Claro que quando Afonso Henriques depôs nas mãos do legado papel o juramento de vassalagem, já não vivia a pessoa a quem o juramento se referia: o papa Inocêncio II. O seu sucessor, Celestino II, morreu também pouco tempo depois, de maneira que aconteceu vir a tratar-se da questão do enfeudamento de Portugal à Cúria só no tempo de Lúcio II.

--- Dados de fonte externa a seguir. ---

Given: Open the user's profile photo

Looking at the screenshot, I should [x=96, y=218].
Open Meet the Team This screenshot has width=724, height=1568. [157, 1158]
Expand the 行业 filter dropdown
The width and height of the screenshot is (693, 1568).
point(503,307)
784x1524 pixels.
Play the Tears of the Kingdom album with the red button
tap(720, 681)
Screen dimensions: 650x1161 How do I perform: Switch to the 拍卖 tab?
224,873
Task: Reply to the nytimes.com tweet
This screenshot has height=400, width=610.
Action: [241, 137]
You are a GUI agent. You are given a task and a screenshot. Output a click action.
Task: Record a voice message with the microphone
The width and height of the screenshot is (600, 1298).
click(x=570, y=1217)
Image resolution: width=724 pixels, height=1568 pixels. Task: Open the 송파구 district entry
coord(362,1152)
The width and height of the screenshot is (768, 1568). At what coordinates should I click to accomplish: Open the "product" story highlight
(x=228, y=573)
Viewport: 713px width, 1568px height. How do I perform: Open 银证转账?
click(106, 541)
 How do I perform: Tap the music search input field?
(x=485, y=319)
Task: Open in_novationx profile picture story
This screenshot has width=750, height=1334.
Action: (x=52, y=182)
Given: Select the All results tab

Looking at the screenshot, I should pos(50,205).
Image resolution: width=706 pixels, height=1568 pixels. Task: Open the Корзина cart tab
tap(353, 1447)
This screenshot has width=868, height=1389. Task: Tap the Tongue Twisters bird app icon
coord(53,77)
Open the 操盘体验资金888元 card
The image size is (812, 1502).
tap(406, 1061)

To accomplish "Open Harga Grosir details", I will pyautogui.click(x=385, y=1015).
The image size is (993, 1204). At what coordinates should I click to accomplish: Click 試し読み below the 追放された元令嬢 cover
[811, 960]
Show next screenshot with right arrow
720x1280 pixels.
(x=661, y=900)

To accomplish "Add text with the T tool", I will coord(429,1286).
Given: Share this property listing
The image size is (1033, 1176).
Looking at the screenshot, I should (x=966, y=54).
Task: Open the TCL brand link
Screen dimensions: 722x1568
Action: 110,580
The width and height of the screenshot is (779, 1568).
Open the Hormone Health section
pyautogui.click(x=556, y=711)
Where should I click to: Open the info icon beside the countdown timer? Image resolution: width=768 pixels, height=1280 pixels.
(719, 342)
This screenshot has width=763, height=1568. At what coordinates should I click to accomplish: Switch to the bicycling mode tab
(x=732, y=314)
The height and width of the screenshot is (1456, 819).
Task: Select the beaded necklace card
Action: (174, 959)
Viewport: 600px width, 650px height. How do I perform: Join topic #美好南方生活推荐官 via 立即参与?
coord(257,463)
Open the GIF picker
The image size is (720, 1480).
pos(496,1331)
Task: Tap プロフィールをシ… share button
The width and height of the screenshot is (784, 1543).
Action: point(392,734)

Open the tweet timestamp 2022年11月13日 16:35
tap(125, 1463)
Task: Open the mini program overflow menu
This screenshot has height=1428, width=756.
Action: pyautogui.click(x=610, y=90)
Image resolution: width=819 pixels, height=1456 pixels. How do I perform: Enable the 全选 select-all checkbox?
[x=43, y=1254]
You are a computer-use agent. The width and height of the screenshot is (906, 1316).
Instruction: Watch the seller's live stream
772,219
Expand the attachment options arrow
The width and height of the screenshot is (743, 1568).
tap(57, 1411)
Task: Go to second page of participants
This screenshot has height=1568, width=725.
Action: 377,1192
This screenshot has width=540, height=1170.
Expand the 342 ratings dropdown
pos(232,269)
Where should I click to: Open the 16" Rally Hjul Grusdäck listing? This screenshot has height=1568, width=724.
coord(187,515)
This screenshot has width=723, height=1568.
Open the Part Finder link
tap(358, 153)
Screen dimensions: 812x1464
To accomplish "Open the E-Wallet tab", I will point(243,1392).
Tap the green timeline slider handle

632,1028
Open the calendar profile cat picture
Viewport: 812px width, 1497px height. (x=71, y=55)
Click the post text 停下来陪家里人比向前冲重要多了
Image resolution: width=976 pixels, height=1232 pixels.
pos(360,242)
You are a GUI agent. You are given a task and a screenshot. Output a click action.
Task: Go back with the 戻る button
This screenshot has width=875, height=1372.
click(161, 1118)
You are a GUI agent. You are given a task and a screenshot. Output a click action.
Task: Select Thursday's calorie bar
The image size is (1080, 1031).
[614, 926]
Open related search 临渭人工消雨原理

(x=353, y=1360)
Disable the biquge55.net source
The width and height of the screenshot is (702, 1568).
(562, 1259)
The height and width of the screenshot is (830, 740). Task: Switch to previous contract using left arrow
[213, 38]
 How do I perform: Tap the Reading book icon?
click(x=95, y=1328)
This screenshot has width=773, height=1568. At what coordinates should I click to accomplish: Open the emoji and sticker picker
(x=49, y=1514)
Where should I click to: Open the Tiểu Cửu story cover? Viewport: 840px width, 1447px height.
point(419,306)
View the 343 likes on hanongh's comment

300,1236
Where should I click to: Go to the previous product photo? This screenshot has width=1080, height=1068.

A luta contra o primado de Toledo
É facto curioso mas fora de toda a dúvida, que a cúria se não mostrou absolutamente satisfeita com o enfeudamento de Portugal. O aumento de influência o prestígio daí derivado, aceitou-o ela de boa mente. Mas o conteúdo político de toda a acção contrariava a política espanhola seguida então pela cúria com bastante coerência. Lúcio II, como a maior parte dos seus imediatos predecessores e sucessores, punha-se do lado da potência ibérica mais forte, isto é: do lado do reino unido de Castela e Leão. Afonso VII de Castela usufruía valimento muito especial junto dos papas, valimento que se manifestava não só na concessão da Rosa de Oiro e em muitas cartas honrosas e amigas, mas também e sobretudo em medidas e atitudes políticas. Em Roma considerava-se como sendo a principal tarefa, que incumbia a todos os príncipes espanhóis o avanço contra o Islam e julgava-se que seria mais facilmente atingida esta finalidade, se os diversos príncipes, em vez do se combaterem mutuamente, se unissem sob uma direcção superior comum e, pelo menos em grandes acções e em caso de necessidade, constituíssem um só exército de comando único. Praticamente, significava isto apoio às pretensões do predomínio sobre Aragão, Navarra e Portugal, mantidas com maior ou menor êxito por Afonso VII. Esta política não a queria abandonar Lúcio II, mesmo depois do preito de vassalagem prestado por Afonso Henriques». In Carl Erdmann, O Papado e Portugal no primeiro século da História Portuguesa, Universidade de Coimbra, Instituto Alemão da Universidade de Coimbra, Coimbra Editora, 1935.